The land question was the most serious that faced the province. The administration of those in power was condemned on three distinct counts. The granting of land to individuals had been lavish; it had been lax; and it had been marked by gross favoritism. By 1824, when the population was only 150,000, some 11,000,000 acres had been granted; ninety years later, when the population was 2,700,000, the total amount of improved land was only 13,000,000 acres. Moreover the attempt to use vast areas of the Crown Lands to endow solely the Anglican Church roused bitter jealousies. Yet even these grievances paled in actual hardship beside the results of holding the vast waste areas unimproved. What with Crown Reserves, Clergy Reserves, grants to those who had served the state, and holdings picked up by speculators from soldiers or poorer Loyalists for a few pounds or a few gallons of whisky, millions of acres were held untenanted and unimproved, waiting for a rise in value as a consequence of the toil of settlers on neighboring farms. Not one-tenth of the lands granted were occupied by the persons to whom they had been assigned. The province had given away almost all its vast heritage, and more than nine-tenths of it was still in wilderness. These speculative holdings made immensely more difficult every common neighborhood task. At best the machinery and the money for building roads, bridges, and schools were scanty, but with these unimproved reserves thrust in between the scattered shacks, the task was disheartening. "The reserve of two-sevenths of the land for the Crown and clergy," declared the township of Sandwich in 1817, "must for a long time keep the country a wilderness, a harbour for wolves, a hindrance to a compact and good neighborhood."

A further source of discontent developed in the disabilities affecting recent American settlers. A court decision in 1824 held that no one who had resided in the United States after 1783 could possess or transmit British citizenship, with which went the right to inherit real estate. This decision bore heavily upon thousands of "late Loyalists" and more recent incomers. Under the instructions of the Colonial Office, a remedial bill was introduced in the Legislative Council in 1827, but it was a grudging, halfway measure which the Assembly refused to accept. After several sessions of quarreling, the Assembly had its way; but in the meantime the men affected had been driven into permanent and active opposition.
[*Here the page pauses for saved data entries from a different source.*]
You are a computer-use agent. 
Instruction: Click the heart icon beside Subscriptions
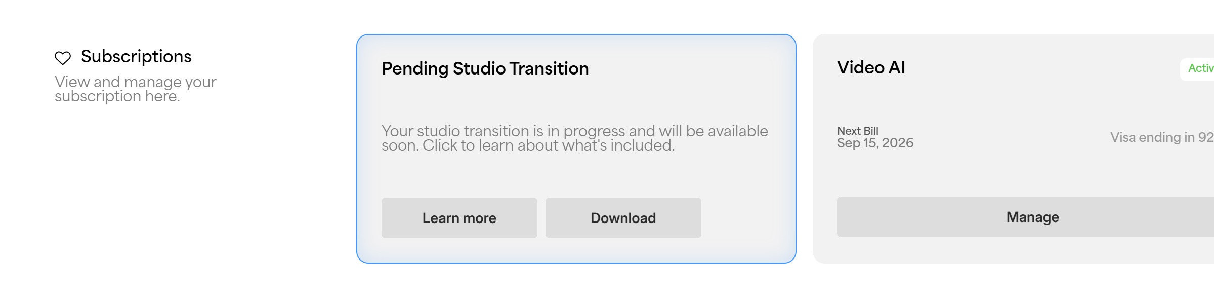pos(63,58)

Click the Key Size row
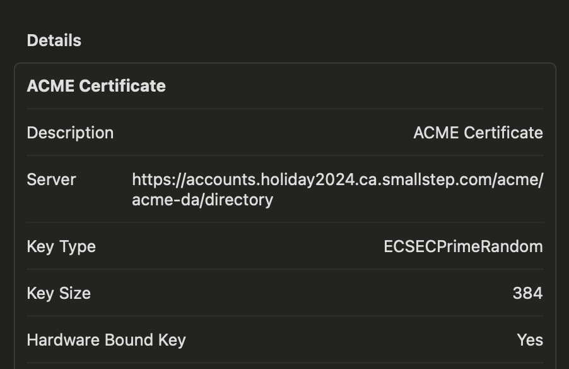click(x=284, y=293)
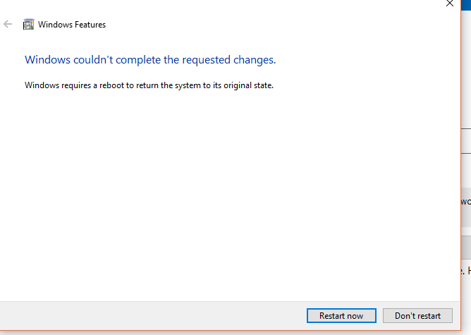Image resolution: width=471 pixels, height=335 pixels.
Task: Click the reboot requirement message text
Action: 149,85
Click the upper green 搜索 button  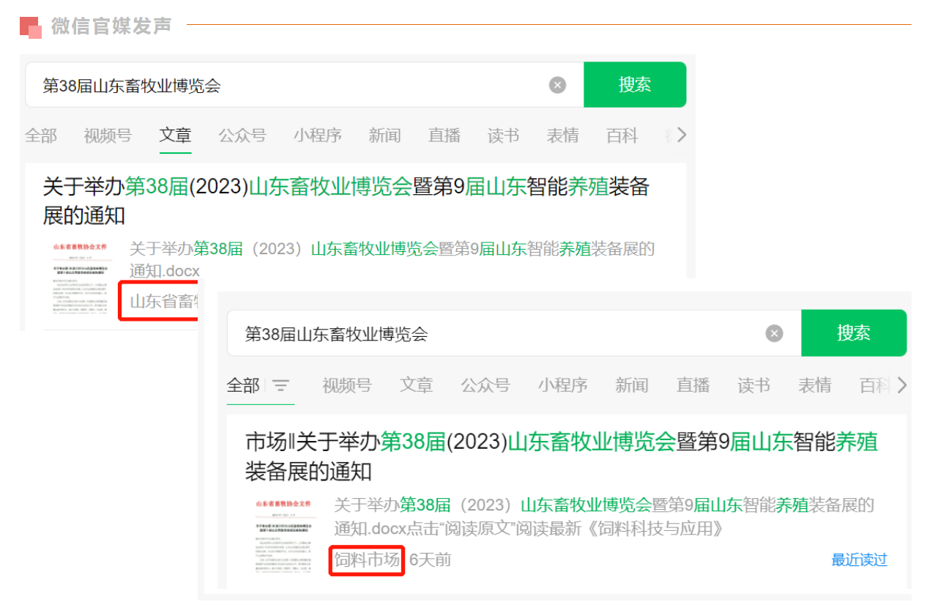pos(634,85)
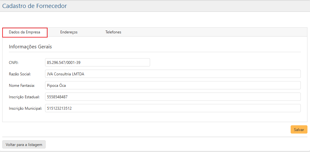Click empty tab strip right of Telefones
310x152 pixels.
(x=216, y=32)
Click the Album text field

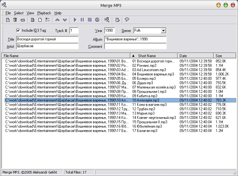[135, 39]
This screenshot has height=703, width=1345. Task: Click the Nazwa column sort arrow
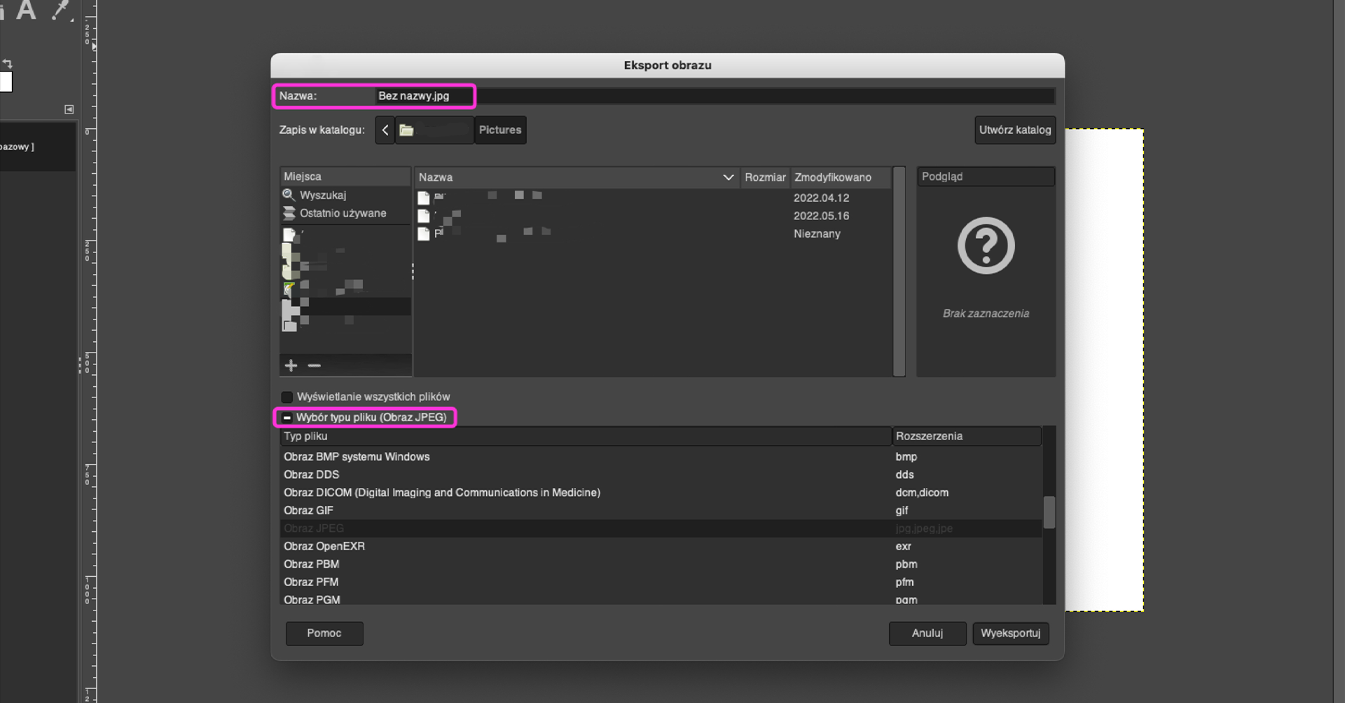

The leaders of the movement of resistance which now began to gather force included all sorts and conditions of men. The fiercest and most aggressive were two Scotchmen, Robert Gourlay and William Lyon Mackenzie. Gourlay, one of those restless and indispensable cranks who make the world turn round, active, obstinate, imprudent, uncompromisingly devoted to the common good as he saw it, came to Canada in 1817 on settlement and colonization bent. Innocent inquiries which he sent broadcast as to the condition of the province gave the settlers an opportunity for voicing their pent-up discontent, and soon Gourlay was launched upon the sea of politics. Mackenzie, who came to Canada three years later, was a born agitator, fearless, untiring, a good hater, master of avitriolic vocabulary, and absolutely unpurchasable. He found his vein in weekly journalism, and for nearly forty years was the stormy petrel of Canadian politics. From England there came, among others, Dr. John Rolph, shrewd and politic, and Captain John Matthews, a half-pay artillery officer. Peter Perry, downright and rugged and of a homely eloquence, represented the Loyalists of the Bay of Quinte, which was the center of Canadian Methodism. Among the newer comers from the United States, the foremost were Barnabas Bidwell, who had been Attorney General of Massachusetts but had fled to Canada in 1810 when accused of misappropriating public money, and his son, Marshall Spring Bidwell, one of the ablest and most single-minded men who ever entered Canadian public life. From Ireland came Dr. William Warren Baldwin, whose son Robert, born in Canada, was less surpassingly able than the younger Bidwell but equally moderate and equally beyond suspicion of faction or self-seeking.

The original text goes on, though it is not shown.